Columna de opinión
Por Héctor Hernández Ayazo
marzo 30/2007
Corrupción Homicida
La infausta noticia de niños muertos por hambre en algún lugar del Chocó obligó a las autoridades públicas a obrar para llevar socorros a comunidades en miseria y a formular pronunciamiento sobre este acontecer.
El Procurador General habló de corrupción que devora los recursos y ese mismo pensamiento fue repetido por otros altos funcionarios. A ningún colombiano despierto debe sorprender esa acusación. La corrupción la palpamos a diario.
Lo que sorprende de veras es que el país permanezca tranquilo ante la denuncia que formula un Procurador sin que muestre que su despacho ha aplicado los correctivos. Lo sorprendente es que no nos preguntemos qué ha hecho la Procuraduría para evitar que los dineros públicos sean robados.
El país mira como una atrocidad que se recibieran recursos de paramilitares para conseguir votos. Al mismo tiempo mira con indiferencia cómo los recursos de la salud y de la educación son robados o dispuestos para campañas electorales.
Cuando se habla de los miles de millones transferidos al Chocó, al igual que a los demás departamentos, para atender necesidades básicas de la población y luego se añade que el fin no se cumple, lo concerniente es pensar quién ha hecho algo para que los culpables del desvío de los fondos sean castigados y para evitar que esos robos a la salud y a la educación sigan ocurriendo.
Valdría la pena que el Procurador indagara y publicara cuál es el precio con el que compran las entidades públicas de salud los remedios y alimentos que suministran a la población.

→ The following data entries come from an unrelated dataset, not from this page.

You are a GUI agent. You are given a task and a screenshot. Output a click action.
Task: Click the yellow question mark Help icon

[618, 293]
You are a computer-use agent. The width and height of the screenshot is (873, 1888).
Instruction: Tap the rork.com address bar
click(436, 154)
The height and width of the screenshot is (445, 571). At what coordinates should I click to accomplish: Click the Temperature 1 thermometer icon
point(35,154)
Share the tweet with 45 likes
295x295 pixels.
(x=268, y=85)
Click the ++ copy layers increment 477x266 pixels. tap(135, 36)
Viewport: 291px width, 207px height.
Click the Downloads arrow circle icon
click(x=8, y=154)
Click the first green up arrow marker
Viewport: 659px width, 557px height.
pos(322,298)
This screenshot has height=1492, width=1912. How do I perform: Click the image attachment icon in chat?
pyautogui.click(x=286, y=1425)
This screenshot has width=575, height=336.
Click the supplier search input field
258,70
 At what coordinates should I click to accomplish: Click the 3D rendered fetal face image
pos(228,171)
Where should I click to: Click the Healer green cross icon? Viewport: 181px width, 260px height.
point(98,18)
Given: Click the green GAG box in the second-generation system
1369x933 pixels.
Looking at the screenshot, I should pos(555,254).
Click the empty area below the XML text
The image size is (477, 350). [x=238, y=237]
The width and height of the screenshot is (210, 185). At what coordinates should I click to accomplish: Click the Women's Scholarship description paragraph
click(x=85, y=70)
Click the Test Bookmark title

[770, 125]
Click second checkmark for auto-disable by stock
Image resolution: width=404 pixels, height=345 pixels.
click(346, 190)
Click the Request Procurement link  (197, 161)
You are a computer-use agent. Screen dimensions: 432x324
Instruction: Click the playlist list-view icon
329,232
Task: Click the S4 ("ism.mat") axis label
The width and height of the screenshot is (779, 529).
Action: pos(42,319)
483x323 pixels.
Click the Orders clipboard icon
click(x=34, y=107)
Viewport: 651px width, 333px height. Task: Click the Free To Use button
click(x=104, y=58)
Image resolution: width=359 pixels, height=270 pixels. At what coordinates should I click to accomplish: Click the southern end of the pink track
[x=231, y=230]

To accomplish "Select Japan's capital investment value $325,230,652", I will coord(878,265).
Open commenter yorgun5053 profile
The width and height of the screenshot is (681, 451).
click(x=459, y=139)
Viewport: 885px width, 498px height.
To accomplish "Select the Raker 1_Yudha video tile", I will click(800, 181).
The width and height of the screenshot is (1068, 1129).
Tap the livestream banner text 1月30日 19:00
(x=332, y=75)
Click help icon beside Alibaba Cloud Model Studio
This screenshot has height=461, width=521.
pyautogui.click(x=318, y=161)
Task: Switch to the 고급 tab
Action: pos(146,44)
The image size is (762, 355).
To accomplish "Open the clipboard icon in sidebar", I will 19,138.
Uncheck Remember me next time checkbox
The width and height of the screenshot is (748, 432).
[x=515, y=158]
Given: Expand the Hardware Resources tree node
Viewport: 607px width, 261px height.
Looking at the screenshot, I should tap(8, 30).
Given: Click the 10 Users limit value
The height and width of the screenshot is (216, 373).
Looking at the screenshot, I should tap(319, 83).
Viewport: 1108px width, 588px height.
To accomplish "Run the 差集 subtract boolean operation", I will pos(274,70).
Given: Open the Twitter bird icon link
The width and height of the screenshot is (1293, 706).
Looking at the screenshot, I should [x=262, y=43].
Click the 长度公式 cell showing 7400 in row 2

Se encontraría con facilidad un cauce de enriquecimiento indebido. Se vería con claridad cómo la administración pública suele pagar lo que compra a un precio mucho mayor del que los bienes tienen en el mercado. Y es fácil saber por qué se hace eso y a qué bolsillos van a parar los mayores valores.
Pero ese ejercicio tan sencillo no quiere hacerse. El país se entretiene con los cuentos novelescos de la parapolítica y con una aparente justicia contra algunos comprometidos, a quienes señala de ominoso contubernio con homicidas y secuestradores, y en cambio perdona o ignora a los que, a diario, con el saqueo de los dineros públicos condenan a muerte a muchos niños y adultos que carecen de todo.
El Procurador General cuando hizo sus afirmaciones sobre la corrupción en el Chocó debió pedirle perdón al país porque su despacho no impidió que ello ocurriera. Debió anunciarnos de inmediato qué medidas había emprendido esa Procuraduría para establecer los desvíos de dineros y castigarlos.
El problema del robo de los dineros oficiales es en esencia un problema de justicia. Fiscalía y jueces, Procuraduría y Contraloría, magistrados y personerías, le han fallado a Colombia en la tarea de combatir el delito contra los dineros públicos. El problema es de impunidad.
Todos los días se destapan casos hirientes de mal manejo de dineros públicos. Un escándalo sucede a otro. Pero las noticias de sanciones y condenas son raras. El delincuente sabe que tiene las de ganar. Tan lo sabe que en muchos lugares la contienda por las gobernaciones y alcaldías, por asambleas y concejos, por personerías y contralorías, es una lucha por la riqueza. El ejercicio de la política se tornó en una fuente de enriquecimiento, sin mucho riesgo.
Mientras exista la tranquilidad de poder ejercer la administración pública como medio de hacer riqueza, la corrupción seguirá asesinando niños y adultos, aunque de ello no se haga tanto despliegue noticioso como en el caso del Chocó.